From the listing below, reproduce word for word the part that opens with the line containing "This screenshot has height=811, width=826." and closes with the line containing "Task: Click the 'omg"; reproduce nothing else.

....

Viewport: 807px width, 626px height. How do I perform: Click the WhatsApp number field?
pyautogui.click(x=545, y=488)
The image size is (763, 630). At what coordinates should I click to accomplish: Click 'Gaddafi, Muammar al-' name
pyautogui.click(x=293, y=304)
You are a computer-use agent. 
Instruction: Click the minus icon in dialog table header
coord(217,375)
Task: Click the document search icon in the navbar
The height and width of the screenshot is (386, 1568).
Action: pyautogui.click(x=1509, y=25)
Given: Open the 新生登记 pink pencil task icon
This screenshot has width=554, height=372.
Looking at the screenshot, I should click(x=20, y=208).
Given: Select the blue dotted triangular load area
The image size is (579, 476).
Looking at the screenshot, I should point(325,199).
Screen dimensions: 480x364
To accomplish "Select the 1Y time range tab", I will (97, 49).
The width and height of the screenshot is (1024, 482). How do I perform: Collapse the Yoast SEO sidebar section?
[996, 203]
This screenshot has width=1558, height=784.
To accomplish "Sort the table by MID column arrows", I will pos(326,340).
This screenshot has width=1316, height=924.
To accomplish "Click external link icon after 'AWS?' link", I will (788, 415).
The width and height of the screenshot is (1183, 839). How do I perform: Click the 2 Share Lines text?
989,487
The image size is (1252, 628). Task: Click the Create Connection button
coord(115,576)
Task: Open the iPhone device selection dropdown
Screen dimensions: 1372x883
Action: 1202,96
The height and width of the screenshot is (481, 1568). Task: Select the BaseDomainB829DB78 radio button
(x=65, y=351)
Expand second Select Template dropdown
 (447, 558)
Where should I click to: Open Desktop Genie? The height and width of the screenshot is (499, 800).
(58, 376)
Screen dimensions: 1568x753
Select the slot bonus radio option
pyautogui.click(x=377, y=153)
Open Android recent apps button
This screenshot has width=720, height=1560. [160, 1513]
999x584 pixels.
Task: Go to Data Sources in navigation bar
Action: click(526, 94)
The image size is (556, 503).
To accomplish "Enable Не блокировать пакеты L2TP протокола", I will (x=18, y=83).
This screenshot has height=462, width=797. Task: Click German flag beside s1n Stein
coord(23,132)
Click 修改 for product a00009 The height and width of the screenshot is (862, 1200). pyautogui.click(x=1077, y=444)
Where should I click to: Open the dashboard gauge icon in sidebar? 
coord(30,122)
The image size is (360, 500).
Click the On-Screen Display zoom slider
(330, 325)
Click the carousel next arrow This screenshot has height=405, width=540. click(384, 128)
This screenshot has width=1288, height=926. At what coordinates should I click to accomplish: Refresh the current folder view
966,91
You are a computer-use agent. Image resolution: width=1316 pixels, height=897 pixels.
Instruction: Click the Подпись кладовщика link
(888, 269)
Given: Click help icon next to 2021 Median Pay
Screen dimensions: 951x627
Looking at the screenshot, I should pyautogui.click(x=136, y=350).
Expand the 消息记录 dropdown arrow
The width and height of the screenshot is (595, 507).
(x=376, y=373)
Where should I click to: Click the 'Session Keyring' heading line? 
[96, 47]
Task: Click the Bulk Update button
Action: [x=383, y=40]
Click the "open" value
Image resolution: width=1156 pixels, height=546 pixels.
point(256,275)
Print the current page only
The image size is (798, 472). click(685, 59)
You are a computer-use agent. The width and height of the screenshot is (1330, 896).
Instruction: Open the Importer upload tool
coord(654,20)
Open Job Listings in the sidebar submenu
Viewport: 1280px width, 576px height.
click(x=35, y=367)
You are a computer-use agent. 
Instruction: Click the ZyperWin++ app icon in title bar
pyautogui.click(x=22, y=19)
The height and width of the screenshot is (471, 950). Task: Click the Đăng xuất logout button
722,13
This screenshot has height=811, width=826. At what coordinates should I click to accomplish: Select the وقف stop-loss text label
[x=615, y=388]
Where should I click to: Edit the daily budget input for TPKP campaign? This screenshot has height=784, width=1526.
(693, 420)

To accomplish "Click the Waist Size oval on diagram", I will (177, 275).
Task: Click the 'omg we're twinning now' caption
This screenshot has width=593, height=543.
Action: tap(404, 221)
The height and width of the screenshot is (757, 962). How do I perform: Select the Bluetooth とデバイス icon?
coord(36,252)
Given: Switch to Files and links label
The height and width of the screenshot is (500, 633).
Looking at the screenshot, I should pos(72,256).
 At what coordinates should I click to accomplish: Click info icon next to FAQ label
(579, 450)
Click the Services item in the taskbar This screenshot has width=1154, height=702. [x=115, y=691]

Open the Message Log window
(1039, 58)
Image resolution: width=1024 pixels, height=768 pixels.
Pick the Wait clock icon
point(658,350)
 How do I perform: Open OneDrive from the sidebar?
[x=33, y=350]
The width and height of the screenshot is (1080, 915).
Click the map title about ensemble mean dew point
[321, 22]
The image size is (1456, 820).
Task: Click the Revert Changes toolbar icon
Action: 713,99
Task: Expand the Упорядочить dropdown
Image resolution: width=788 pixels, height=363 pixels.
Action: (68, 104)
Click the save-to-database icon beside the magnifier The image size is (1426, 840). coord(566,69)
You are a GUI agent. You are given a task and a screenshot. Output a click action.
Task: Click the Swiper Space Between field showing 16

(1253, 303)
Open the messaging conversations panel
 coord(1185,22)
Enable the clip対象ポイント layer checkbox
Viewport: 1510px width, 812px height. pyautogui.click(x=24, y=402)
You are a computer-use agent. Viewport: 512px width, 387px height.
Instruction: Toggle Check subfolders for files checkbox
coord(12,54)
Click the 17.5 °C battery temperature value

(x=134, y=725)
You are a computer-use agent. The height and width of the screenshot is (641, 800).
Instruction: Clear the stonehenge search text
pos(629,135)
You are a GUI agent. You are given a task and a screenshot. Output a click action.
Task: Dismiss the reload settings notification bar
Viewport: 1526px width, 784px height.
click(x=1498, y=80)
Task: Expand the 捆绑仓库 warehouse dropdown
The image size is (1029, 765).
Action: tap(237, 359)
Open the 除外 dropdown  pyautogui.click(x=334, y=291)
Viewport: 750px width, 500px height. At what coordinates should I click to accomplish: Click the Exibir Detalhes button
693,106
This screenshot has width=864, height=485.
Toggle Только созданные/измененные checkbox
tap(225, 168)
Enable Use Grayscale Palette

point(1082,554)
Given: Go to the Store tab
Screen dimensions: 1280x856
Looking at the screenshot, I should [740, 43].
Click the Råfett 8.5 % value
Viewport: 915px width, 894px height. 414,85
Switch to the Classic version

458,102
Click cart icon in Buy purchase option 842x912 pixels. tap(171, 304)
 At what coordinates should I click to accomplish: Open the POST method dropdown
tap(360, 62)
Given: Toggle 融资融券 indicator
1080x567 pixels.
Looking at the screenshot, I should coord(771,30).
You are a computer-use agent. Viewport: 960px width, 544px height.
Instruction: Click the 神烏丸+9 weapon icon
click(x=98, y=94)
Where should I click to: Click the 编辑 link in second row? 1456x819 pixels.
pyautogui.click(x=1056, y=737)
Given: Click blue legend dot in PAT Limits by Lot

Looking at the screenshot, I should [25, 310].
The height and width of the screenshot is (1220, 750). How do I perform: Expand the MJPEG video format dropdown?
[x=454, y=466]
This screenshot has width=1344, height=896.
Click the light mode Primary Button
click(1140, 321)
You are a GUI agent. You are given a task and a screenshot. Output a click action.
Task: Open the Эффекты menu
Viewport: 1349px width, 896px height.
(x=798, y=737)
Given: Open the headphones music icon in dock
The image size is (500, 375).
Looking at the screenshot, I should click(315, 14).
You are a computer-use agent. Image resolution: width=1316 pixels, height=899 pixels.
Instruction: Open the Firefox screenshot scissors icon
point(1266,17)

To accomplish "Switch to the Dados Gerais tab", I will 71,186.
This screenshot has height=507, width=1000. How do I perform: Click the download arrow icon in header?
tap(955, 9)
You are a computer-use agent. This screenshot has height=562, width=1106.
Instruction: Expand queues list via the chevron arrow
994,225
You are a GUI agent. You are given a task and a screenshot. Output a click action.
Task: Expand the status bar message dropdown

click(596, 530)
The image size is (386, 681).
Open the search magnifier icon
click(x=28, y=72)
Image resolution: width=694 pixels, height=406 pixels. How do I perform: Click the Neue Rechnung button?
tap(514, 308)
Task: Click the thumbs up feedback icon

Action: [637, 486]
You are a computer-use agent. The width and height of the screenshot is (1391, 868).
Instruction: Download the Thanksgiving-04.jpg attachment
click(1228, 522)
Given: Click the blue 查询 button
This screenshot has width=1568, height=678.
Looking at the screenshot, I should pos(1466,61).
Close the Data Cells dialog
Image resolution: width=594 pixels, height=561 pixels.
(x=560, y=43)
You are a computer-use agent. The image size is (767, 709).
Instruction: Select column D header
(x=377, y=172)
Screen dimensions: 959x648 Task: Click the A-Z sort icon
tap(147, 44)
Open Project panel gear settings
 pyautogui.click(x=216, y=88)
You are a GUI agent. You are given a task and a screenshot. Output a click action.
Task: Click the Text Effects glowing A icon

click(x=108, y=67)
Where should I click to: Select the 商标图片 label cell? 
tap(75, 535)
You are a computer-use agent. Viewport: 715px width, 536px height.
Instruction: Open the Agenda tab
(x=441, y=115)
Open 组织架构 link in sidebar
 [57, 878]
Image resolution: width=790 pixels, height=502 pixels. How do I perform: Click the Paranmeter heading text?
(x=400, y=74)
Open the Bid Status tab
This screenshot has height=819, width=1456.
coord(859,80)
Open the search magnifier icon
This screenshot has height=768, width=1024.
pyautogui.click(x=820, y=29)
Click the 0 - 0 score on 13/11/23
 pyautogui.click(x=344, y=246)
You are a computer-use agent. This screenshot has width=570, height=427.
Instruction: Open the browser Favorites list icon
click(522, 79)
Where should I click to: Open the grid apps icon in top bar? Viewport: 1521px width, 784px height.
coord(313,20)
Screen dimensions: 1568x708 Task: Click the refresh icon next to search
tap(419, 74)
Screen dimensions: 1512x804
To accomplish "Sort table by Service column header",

....

SOLUTION TO THE EXERCISE →
This screenshot has height=811, width=826. At what coordinates should I click to accomplish: Select the وقف stop-loss text label
[x=615, y=388]
Where should I click to: Edit the daily budget input for TPKP campaign? This screenshot has height=784, width=1526.
(693, 420)

To accomplish "Click the Waist Size oval on diagram", I will (177, 275).
Task: Click the 'omg we're twinning now' caption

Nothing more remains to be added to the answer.